The Bush presidency is 17 days old, and it strikes me that something has been odd about politics lately. This has been bothering me for the last few weeks and I haven’t quite been able to put my finger on it. It’s like something’s missing. It’s like there’s political depression in the air.
What’s missing is the strife, the drama. It just seems like politics has been less exciting. Sure, the Ashcroft nomination created some tension, but compared to other events of the last decade, it still seemed so… dull.
And of course, as with everything else in the politics of the last decade, it all has to do with Bill Clinton.
Bill’s left office, so now what do we do? What’s the story? What’s the angle? The Bill Clinton Story was always so exciting, so big, as big as a Big Mac and a supersize box of french fries. He had huge successes, huge failures; it might have been painful at times, but it was always exciting and operatic. But now, instead of a big bold opera, politics seems like a demure string quartet.
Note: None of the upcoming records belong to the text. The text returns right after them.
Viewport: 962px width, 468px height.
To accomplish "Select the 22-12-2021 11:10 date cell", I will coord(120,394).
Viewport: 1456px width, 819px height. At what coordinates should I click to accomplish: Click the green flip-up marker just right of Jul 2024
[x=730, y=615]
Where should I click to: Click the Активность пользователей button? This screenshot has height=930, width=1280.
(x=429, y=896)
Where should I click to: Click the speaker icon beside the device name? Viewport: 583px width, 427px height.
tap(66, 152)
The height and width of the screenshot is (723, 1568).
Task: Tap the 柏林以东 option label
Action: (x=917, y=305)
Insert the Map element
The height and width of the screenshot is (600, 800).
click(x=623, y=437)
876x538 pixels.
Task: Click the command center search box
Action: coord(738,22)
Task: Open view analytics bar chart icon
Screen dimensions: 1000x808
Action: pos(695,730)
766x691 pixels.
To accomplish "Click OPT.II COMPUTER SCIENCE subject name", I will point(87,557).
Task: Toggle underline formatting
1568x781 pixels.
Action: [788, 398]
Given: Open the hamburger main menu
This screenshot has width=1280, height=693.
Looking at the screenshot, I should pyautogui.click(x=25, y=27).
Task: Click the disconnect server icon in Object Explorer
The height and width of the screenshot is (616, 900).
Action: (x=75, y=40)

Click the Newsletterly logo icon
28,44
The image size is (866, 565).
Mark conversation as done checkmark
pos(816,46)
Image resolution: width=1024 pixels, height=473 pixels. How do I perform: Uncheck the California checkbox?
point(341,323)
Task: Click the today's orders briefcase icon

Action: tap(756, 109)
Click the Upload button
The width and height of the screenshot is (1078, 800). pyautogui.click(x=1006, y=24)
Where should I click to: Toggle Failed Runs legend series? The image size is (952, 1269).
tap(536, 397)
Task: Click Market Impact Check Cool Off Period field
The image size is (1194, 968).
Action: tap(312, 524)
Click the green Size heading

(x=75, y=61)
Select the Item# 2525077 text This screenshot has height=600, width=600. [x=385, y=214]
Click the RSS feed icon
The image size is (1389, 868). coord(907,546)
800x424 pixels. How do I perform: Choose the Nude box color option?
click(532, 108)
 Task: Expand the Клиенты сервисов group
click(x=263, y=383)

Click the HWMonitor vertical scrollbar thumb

Some human element is missing. For eight years, politics was all about Bill, all about Bill’s needs. What is it about now? Tax cuts, faith-based organizations. Yay. Sure, there was Clinton’s “mandatory school uniforms” period, but that seems like ages ago. Most of the time, Bill was always about hugely dramatic dysfunction, and now that he’s gone, Washington is boring.
The biggest evidence is that even though Clinton is no longer president, the press hasn’t realized it. It’s still covering him as if he were. Just as Bill Clinton is addicted to McDonald’s and big-haired women, the media has become addicted to Bill Clinton. When was the last time an ex-president received this much press coverage? Granted, most of it is of his own doing — the immunity deal, the Marc Rich pardon, the White House gifts, the too-expensive Manhattan office. With his tackiness and his shamelessness, he makes himself an easy target. He personifies everything the media pursued in the 1990’s: politics as entertainment, entertainment as scandal, scandal as politics. O.J., Monica, Diana — he’s better than them all. O.J. had agility, Diana had incredible charisma, Monica had the political connection; Bill Clinton is all of these things rolled into one. The Big He, as Monica called him.
Meanwhile, back in Washington, George W. Bush is as self-effacing as Bill Clinton was self-promoting. Clinton never missed an opportunity to pontificate and bloviate, but Bush can’t do it and probably wouldn’t do it even if he could. The Bush presidency runs like a well-oiled machine — and don’t forget, that’s Texas oil, son — but it’s not exciting.
So why stick around Washington when you can cover the Man From Chappaqua?